• **Text provided**:
[Start]

All but my textbooks that r mainly science related. My notes r on my kindle though


----------



## ladyknight33 (Feb 2, 2009)

I am about 99%. About the only things I read in DT form is our local paper and a magazine in the doctor's office.


----------



## Xopher (May 14, 2009)

90%+  between my Kindle and Kindle apps on my Android phone and laptop. I still have a couple of DTB's to read, which weren't available in Kindle format, plus a couple of photography magazines.


----------



## Snorkledorf (Oct 18, 2009)

75% Kindle
5% Kindle on iPhone
15% iPad (for image-based PDFs of books I’ve scanned myself; the Kindle can't display those very legibly)
5% paper.

I’ve learned from experience that I’m just not going to get around to reading a paper book as long as I still have 237 or something unfinished books on my Kindle. Non-Kindle authors are at a serious disadvantage too, as I never buy DTBs on a whim anymore. I’ve rebought certain books I own as ebooks, and even gone so far as to hunt down questionably-OCRed digital versions of books I already own in paper, just so I’ll stand a chance of actually reading the things someday.


----------



## Kathy (Nov 5, 2008)

For books - 100%. I do have a magazine with me when flying for the takeoff and landing when I can't have my Kindle on. I will read news on my laptop or iPad, but never books.


----------



## Tatiana (Aug 20, 2010)

Currently about 90-95% Kindle.


----------



## KARGOVROOM (Sep 17, 2010)

I would have to say about 90% is on my kindle and 10% are DTB. I own too many DTB's not to read them...I can't justify buying a second copy if it is even available.


----------



## David M. Baum (Apr 21, 2011)

I just have my Kindle for less than a month, and I'm still excited, so I'm over 80% right now. But i still have some paperbacks to read, and I will buy some second-hand paperbacks from bestselling authors because they're so damn expensive on Kindle.


----------



## teeitup (Nov 1, 2008)

[End]

• **Short task A**: Could you copy, word for word, the stretch of the records below from the line containing "You are a computer-use agent. The" through the line containing "click(657, 600)"?

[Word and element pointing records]

[Start]

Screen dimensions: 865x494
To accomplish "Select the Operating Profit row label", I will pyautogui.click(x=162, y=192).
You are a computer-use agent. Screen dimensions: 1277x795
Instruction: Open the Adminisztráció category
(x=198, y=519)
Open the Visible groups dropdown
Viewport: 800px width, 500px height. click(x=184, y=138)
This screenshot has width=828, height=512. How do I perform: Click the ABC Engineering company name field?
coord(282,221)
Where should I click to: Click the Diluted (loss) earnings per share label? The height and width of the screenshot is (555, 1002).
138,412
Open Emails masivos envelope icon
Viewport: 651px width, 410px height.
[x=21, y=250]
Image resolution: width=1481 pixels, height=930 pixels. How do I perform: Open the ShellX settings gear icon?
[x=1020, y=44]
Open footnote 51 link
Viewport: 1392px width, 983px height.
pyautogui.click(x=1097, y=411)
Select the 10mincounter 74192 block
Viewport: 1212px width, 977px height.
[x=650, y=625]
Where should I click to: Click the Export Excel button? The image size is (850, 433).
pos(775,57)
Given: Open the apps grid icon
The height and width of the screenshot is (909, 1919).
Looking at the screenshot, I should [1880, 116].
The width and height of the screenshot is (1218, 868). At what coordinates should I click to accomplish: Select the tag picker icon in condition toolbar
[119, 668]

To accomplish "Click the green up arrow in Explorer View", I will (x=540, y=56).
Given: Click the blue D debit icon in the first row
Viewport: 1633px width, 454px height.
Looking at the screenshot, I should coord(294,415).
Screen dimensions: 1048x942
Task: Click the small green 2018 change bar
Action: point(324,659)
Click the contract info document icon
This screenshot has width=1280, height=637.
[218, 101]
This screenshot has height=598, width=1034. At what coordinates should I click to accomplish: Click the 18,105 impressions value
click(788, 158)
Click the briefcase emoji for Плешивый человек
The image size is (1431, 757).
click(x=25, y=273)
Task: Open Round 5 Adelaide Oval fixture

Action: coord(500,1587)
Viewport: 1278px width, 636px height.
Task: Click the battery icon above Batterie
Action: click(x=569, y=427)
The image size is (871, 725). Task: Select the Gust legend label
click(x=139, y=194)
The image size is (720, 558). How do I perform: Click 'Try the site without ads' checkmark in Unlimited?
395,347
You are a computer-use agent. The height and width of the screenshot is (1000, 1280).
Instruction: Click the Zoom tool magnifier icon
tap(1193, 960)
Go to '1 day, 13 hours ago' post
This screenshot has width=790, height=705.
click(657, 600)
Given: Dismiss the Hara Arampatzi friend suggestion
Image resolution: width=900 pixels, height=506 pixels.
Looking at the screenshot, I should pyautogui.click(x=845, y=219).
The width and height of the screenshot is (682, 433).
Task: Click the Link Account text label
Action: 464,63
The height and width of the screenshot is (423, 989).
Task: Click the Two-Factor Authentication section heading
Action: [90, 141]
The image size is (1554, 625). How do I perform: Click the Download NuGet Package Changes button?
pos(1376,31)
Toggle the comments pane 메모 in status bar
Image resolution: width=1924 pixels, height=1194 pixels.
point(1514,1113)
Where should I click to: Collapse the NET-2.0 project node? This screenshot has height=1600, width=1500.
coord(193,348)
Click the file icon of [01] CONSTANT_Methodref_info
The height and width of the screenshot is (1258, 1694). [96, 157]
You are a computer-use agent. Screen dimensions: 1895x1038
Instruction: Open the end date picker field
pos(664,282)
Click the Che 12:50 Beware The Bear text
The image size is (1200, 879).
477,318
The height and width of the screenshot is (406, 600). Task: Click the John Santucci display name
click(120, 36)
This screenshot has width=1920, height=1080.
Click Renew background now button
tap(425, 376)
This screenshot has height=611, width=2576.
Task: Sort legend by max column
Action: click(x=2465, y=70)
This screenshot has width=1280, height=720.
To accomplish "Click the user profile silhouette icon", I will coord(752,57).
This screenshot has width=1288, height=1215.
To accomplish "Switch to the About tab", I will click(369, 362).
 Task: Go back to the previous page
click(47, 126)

[End]

• **Short task B**: How would you sum up the forum thread on Kindle reading in two sentences?

• **Complete answer A**:
You are a computer-use agent. The height and width of the screenshot is (1000, 1280).
Instruction: Click the Zoom tool magnifier icon
tap(1193, 960)
Go to '1 day, 13 hours ago' post
This screenshot has width=790, height=705.
click(657, 600)

• **Complete answer B**: Forum members report what share of their reading they do on a Kindle, with figures mostly running from about 75% to 100%. Several still read some paper books or magazines, such as books not available in Kindle format, books they already own, or second-hand paperbacks because the Kindle versions are expensive.